## DATA RECORDS
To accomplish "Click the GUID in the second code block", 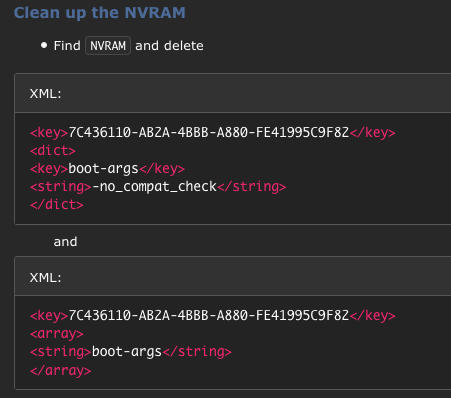I will click(x=209, y=315).
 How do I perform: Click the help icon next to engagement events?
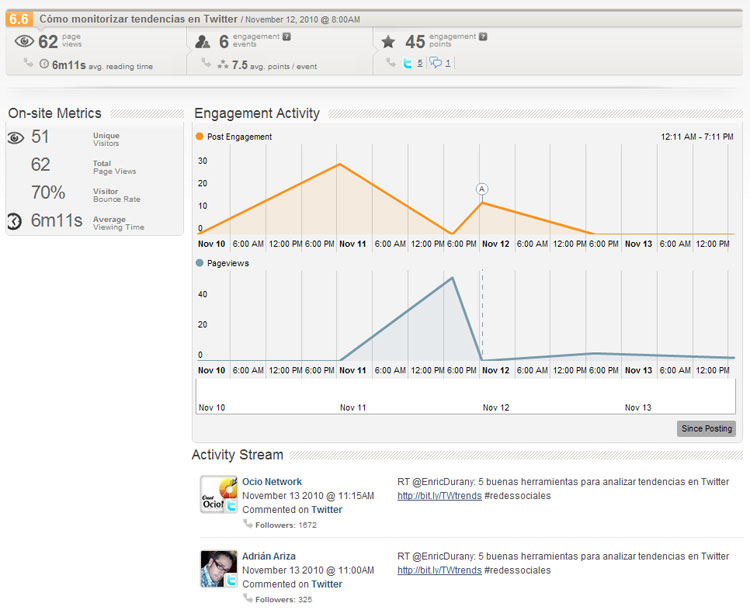(x=287, y=37)
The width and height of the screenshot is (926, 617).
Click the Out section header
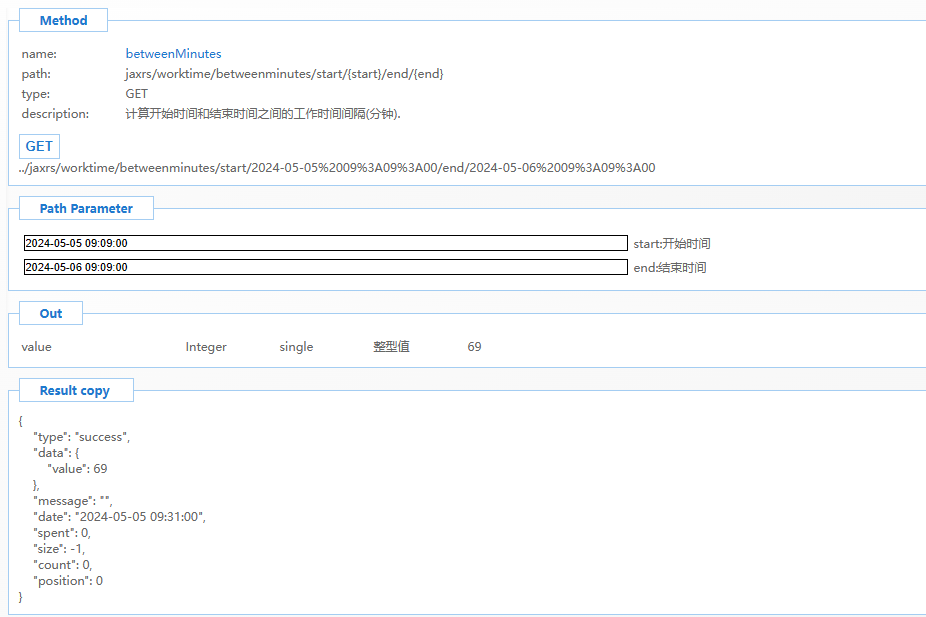coord(50,312)
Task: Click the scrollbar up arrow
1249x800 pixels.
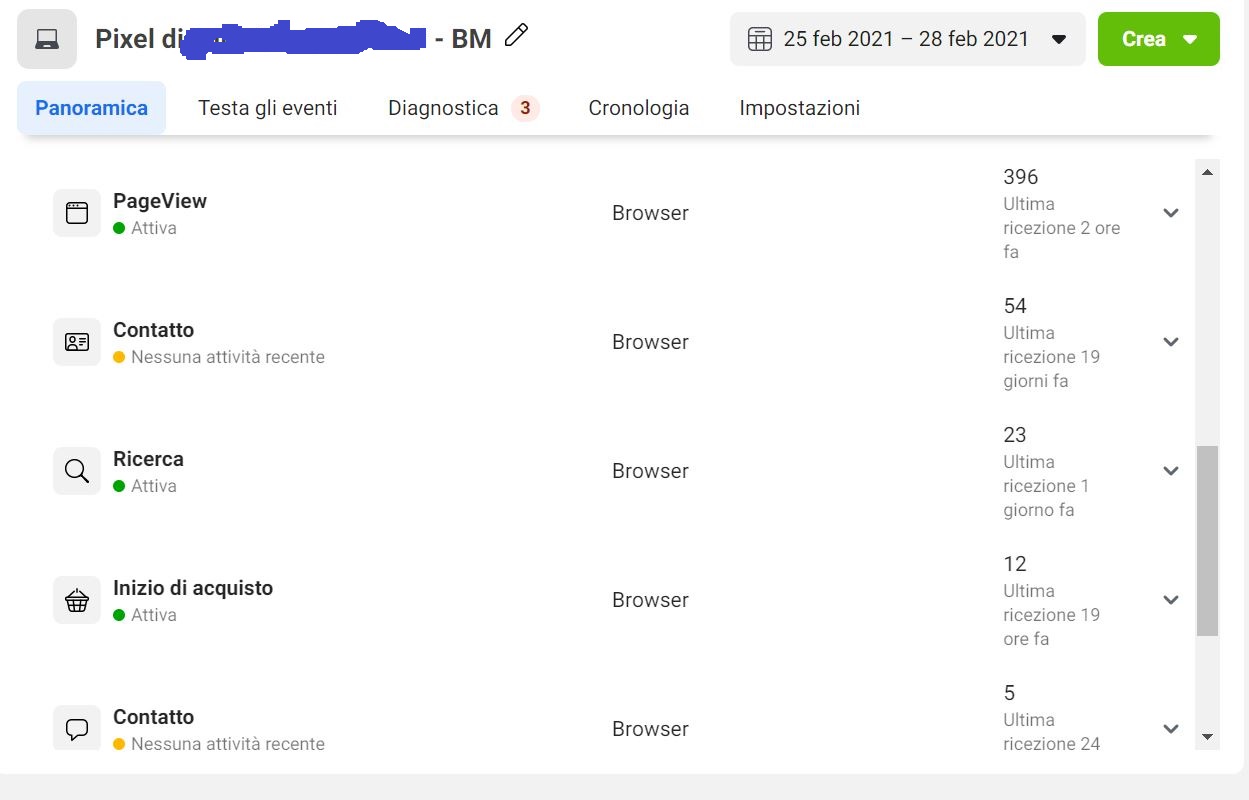Action: [1207, 172]
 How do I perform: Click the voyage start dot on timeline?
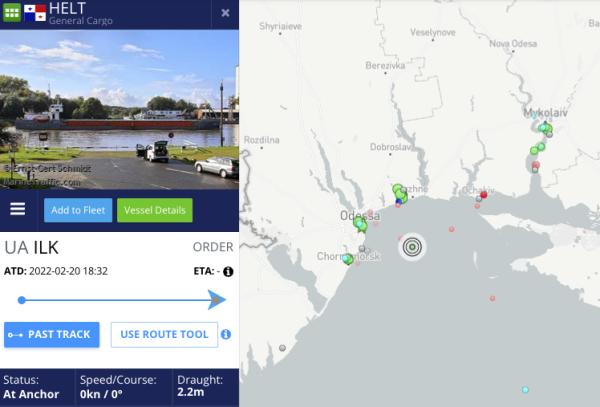pos(22,300)
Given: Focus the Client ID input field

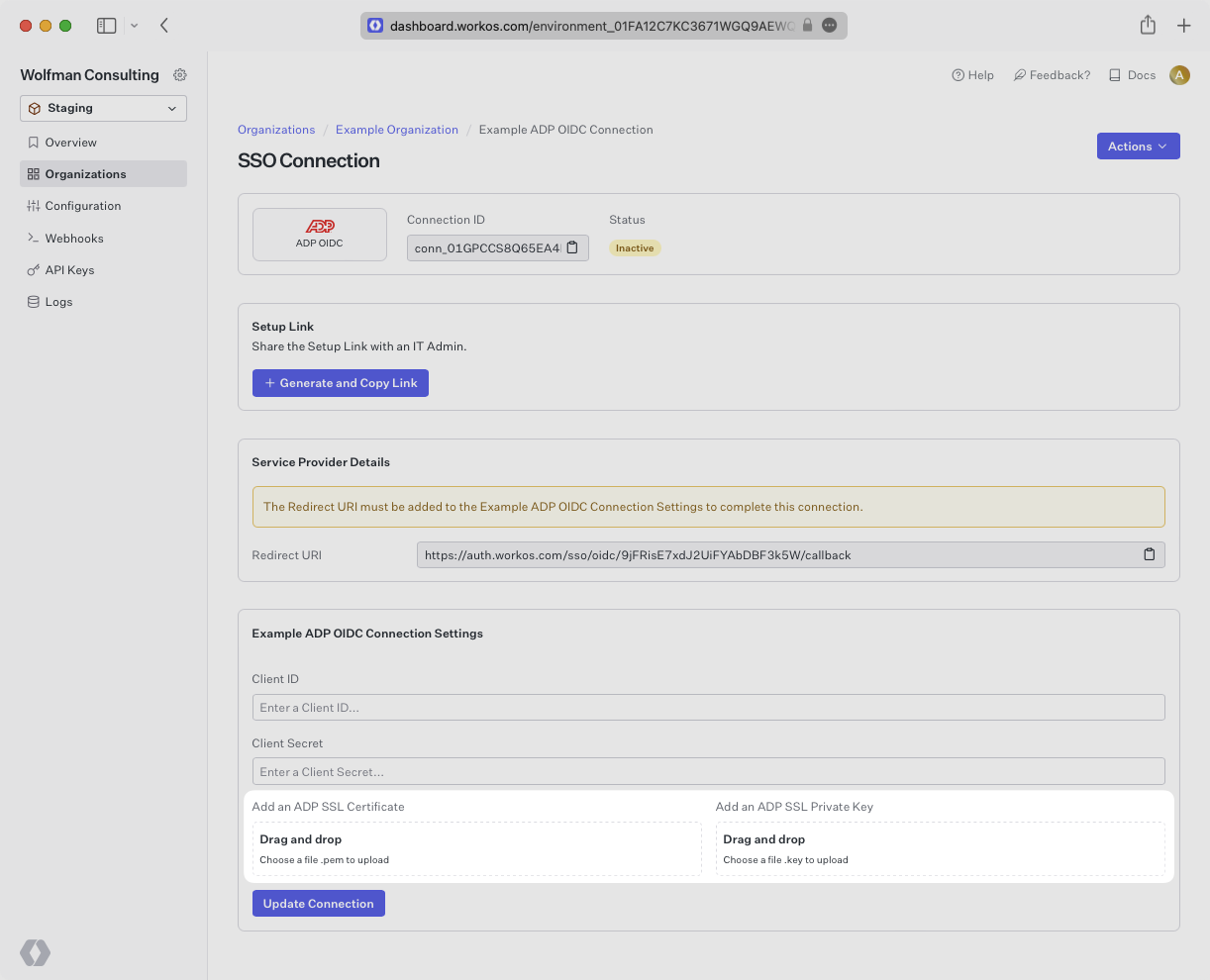Looking at the screenshot, I should 709,707.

## ASSIGNED TASK
Begin the copy at the line containing "How do I perform: Click the help" and end it at the final line of the material above, reproducing each line exactly and omitting pictures.

## FINISHED EXERCISE
 How do I perform: Click the help icon next to engagement events?
(x=287, y=37)
The width and height of the screenshot is (926, 617).
Click the Out section header
coord(50,312)
Task: Click the scrollbar up arrow
1249x800 pixels.
Action: [1207, 172]
 How do I perform: Click the voyage start dot on timeline?
pos(22,300)
Given: Focus the Client ID input field

Looking at the screenshot, I should 709,707.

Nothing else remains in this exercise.